Specifying Evacuation Return and Home-switch Stability During Short-term Disaster Recovery Using Location-based Data
Cheng-Chun Lee, Charles Chou, Ali Mostafavi

TL;DR
This study uses location data to analyze evacuation return and home-switch stability during disaster recovery, revealing disparities among subpopulations and complex recovery patterns to inform better disaster management.
Contribution
It introduces a data-driven approach to specify and analyze critical recovery milestones and disparities using privacy-preserving location data during Hurricane Harvey.
Findings
Shorter evacuation return in flooded areas may indicate barriers to evacuation.
Lower-income residents show less stable home-switch patterns.
Recovery patterns follow a two-phase return process.
Abstract
The objectives of this study are: (1) to specify evacuation return and home-switch stability as two critical milestones of short-term recovery during and in the aftermath of disasters; and (2) to understand the disparities among subpopulations in the duration of these critical recovery milestones. Using privacy-preserving fine-resolution location-based data, we examine evacuation return and home move-out rates in Harris County, Texas in the context of the 2017 Hurricane Harvey.
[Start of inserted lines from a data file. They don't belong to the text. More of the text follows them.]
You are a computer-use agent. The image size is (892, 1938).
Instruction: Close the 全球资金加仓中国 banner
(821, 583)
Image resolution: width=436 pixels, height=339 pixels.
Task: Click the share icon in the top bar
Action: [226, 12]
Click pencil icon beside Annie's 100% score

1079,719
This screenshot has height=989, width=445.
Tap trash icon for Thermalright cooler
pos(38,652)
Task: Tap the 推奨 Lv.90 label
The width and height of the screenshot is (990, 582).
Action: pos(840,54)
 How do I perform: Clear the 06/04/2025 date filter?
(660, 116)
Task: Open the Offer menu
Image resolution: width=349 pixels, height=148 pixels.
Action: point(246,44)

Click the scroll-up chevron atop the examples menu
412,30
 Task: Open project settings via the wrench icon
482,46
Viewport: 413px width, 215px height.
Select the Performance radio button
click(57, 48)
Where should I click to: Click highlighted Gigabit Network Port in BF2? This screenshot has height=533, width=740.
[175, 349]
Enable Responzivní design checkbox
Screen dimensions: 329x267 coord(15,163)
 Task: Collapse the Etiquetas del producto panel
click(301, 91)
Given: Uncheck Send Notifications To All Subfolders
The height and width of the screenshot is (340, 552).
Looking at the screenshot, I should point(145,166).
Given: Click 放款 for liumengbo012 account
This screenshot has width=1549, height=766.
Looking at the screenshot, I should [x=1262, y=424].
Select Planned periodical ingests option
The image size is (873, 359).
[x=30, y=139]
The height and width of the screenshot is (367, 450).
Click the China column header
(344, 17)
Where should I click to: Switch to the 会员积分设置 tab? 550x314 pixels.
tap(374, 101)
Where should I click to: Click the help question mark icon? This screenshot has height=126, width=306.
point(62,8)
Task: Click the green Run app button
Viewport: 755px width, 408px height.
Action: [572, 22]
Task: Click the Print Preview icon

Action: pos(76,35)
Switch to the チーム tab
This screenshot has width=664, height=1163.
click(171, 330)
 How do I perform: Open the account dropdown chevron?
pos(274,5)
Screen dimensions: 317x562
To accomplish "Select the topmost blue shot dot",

For each of the two critical recovery milestones, the results reveal the areas with short- and long-return durations and enable evaluating disparities in evacuation return and home-switch stability patterns. In fact, a shorter duration of critical recovery milestone indicators in flooded areas is not necessarily a positive indication. Shorter evacuation return could be due to barriers to evacuation and shorter…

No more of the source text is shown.